これは嫌なことが起こっても、その出来事に対する意味づけを自分の中でポジティブなものに変えていく手法です。「これは心理学でも良く使われるもので、欧米人に比べると日本人は苦手な人が多いんです」と藤本さんは言います。
「日本人は諸々農耕民族なので、お米に虫がついたとか、雑草が生えたとか、そういうものを取り除いていかないと食料が減ってしまいますよね。だから細かいことに気が付けるんです。一方で狩猟民族だった欧米人は、狩りの成果が悪くても『明日こそは大きいのを獲るぞ!』って切り替えたほうが生き残っていけたので、ポジティブな所に目をつけるのが、歴史的にも得意なんですよね」。
だからこそ農耕民族にルーツを持つ日本人はリフレーミングのトレーニングが必要だと藤本さんは話します。
「やっぱり子育てでも欠点に目が行きやすい。今日は公園に行こうと思っていたのに雨が降っちゃった!ではなくて、じゃあ読めていなかった絵本を一緒に読めるね、なんて気持ちを切り替えて楽しむようにパパママが練習すると、きっと子どもたちもそういう考え方ができるようになると思うんですよね」。

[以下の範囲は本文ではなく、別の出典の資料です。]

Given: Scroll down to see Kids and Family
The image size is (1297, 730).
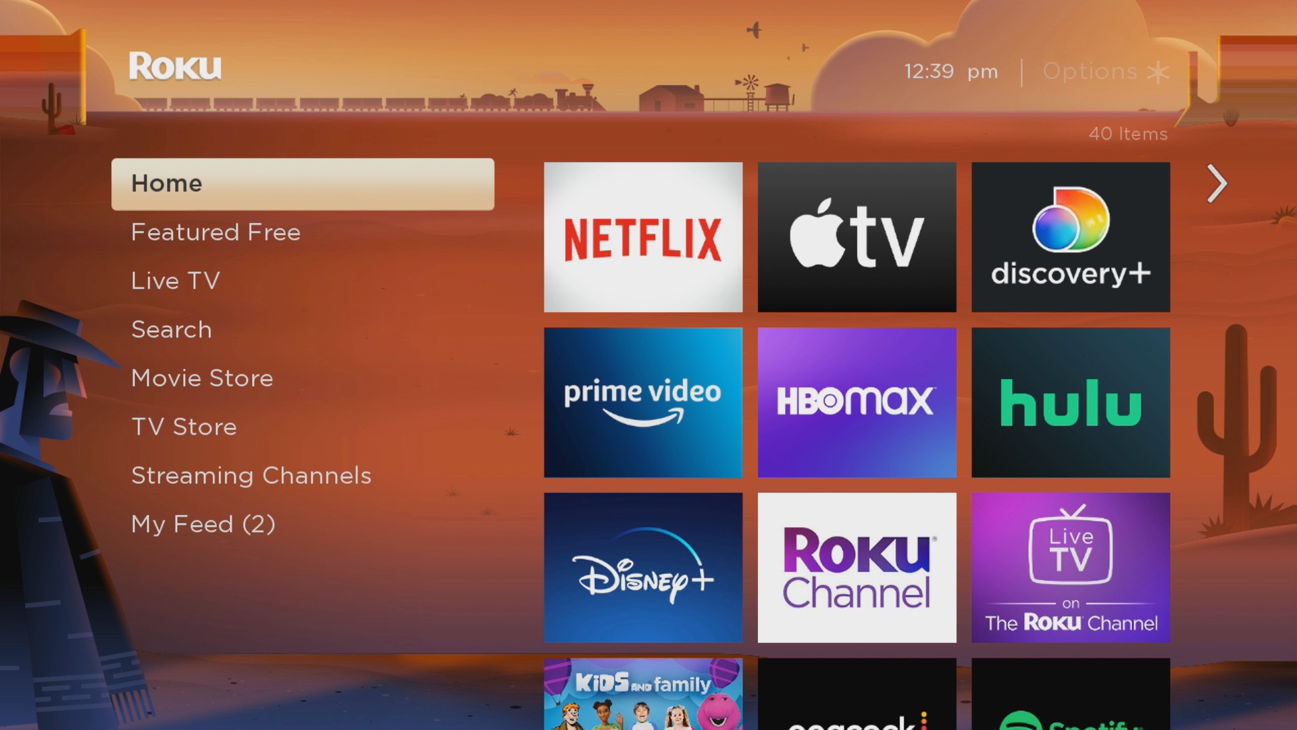Looking at the screenshot, I should click(643, 700).
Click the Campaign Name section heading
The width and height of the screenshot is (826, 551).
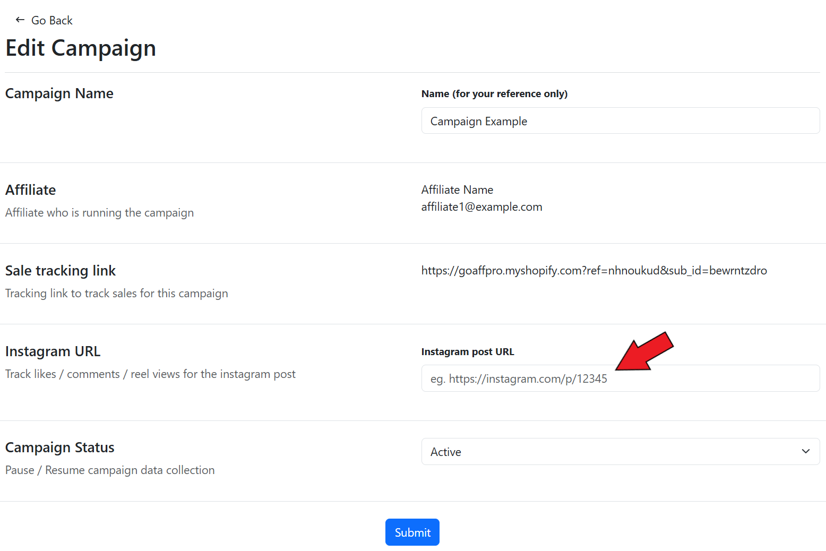pyautogui.click(x=59, y=93)
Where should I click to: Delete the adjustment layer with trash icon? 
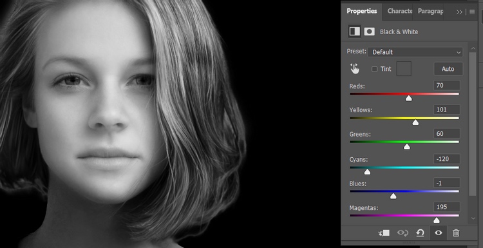click(456, 233)
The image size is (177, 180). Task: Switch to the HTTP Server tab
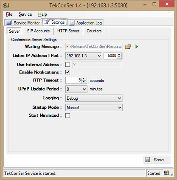(x=68, y=31)
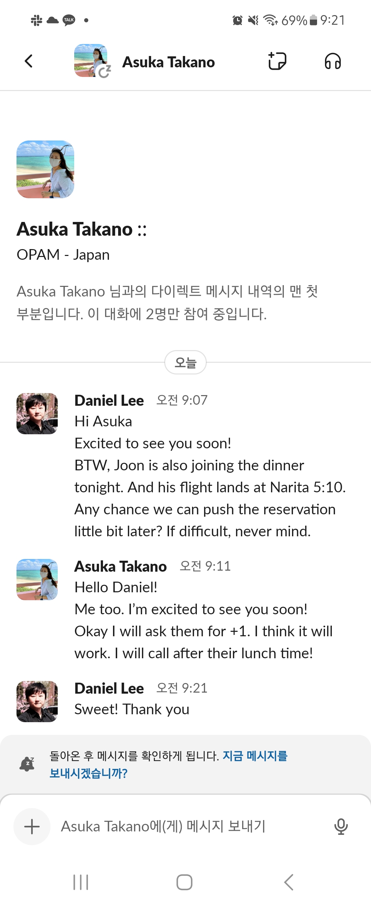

また、モヤモヤしてどうしても考え込んでしまうようなストレスやトラブルなら、同じページに掲載されている「ジャーナリング」もおすすめなのだそう。
「嫌だと感じたことをノートにでも、チラシの裏にでも書き出していく方法なんですけど、もうナニサマ!?なんて表現でも、誰に見せるわけではないので、自由に書いてスッキリしていただくと良いと思います」。
苦手なママ友や先生と上手に付き合うヒントも
「事例は職場寄りになっていますが、きつい言い方をする方とか、悪口を言う方なんていうのは日常生活でも良く出会いますよね。そういう方には、該当する災害のページをそのまま参考にしていただけると思います」と藤本さん。

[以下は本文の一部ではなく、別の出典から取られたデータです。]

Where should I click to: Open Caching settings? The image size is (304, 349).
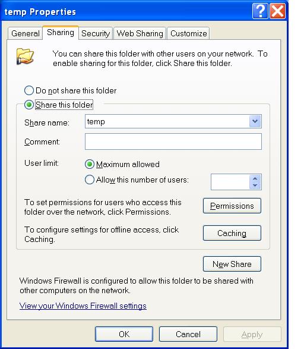tap(232, 233)
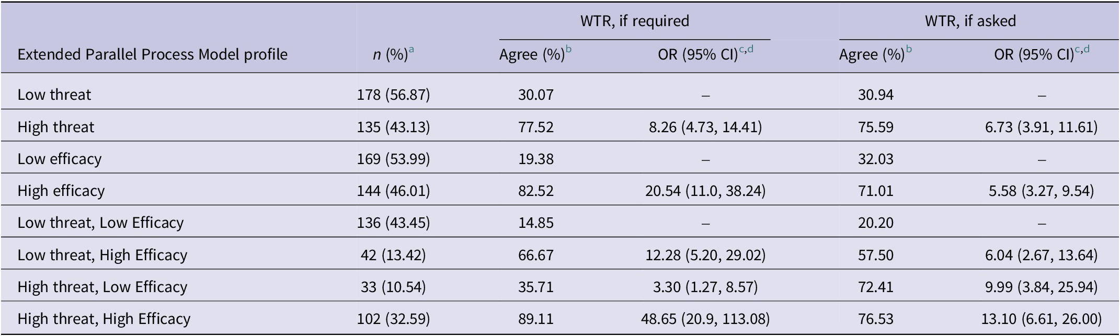The image size is (1120, 336).
Task: Click the 'High efficacy' row label
Action: pos(61,191)
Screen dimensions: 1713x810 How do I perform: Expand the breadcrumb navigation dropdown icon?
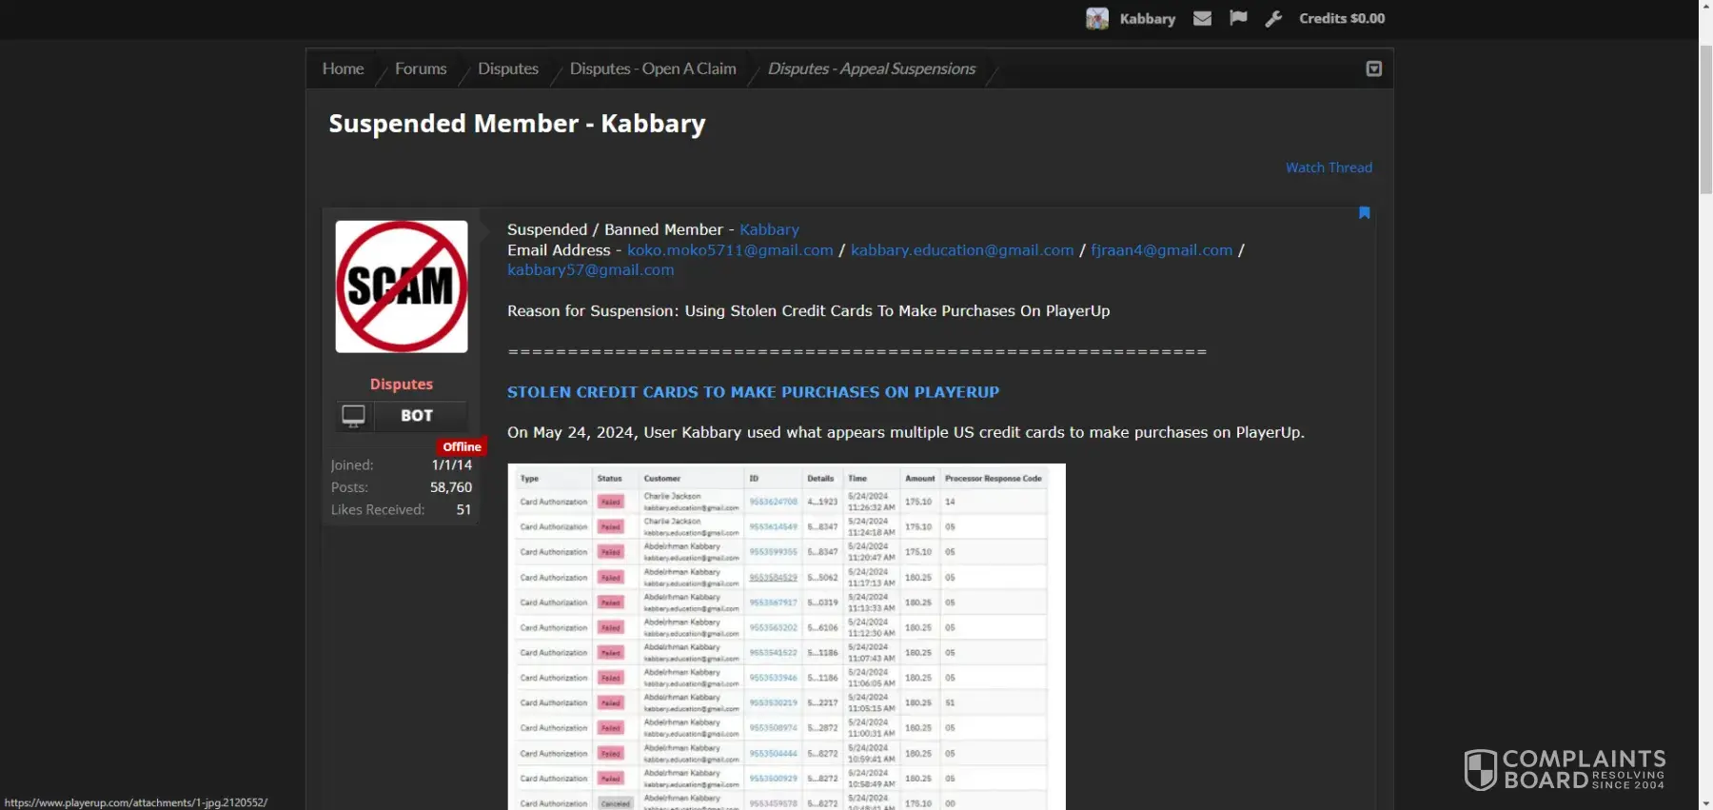click(x=1373, y=69)
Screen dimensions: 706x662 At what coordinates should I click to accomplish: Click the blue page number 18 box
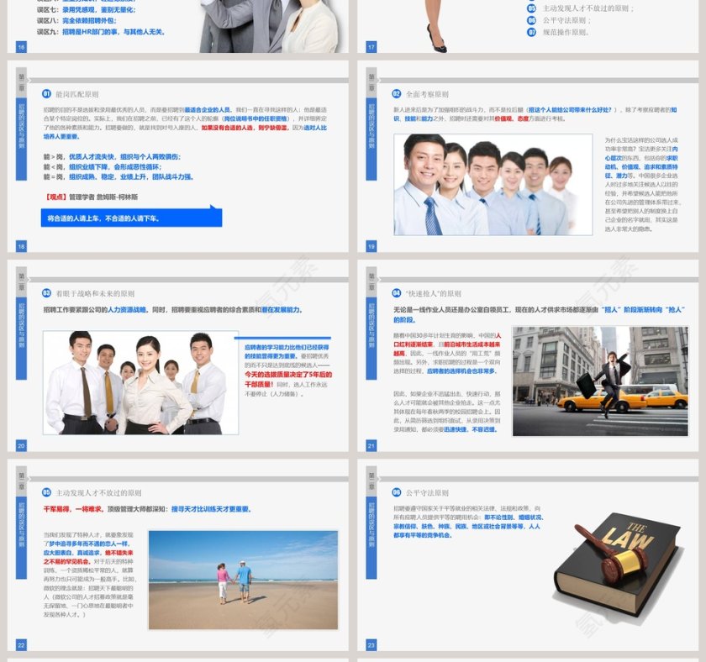click(x=21, y=246)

またコラムで紹介されている「嫌な相手をかわす極意」や「相手に好かれる防災方法」なども苦手なママ友・パパ友や、タイプの合わない担任の先生への対処法など、日常生活で大いに役立ちそう。
毎日の職場トラブルや人間関係のストレスに加えて、わが子を困った大人にしないための対処法まで参考になる『職場の人間関係 防災ガイド』。カバーもポップなデザインなので、すぐに手に取れるリビングに常備しておくのも良いかもしれませんね。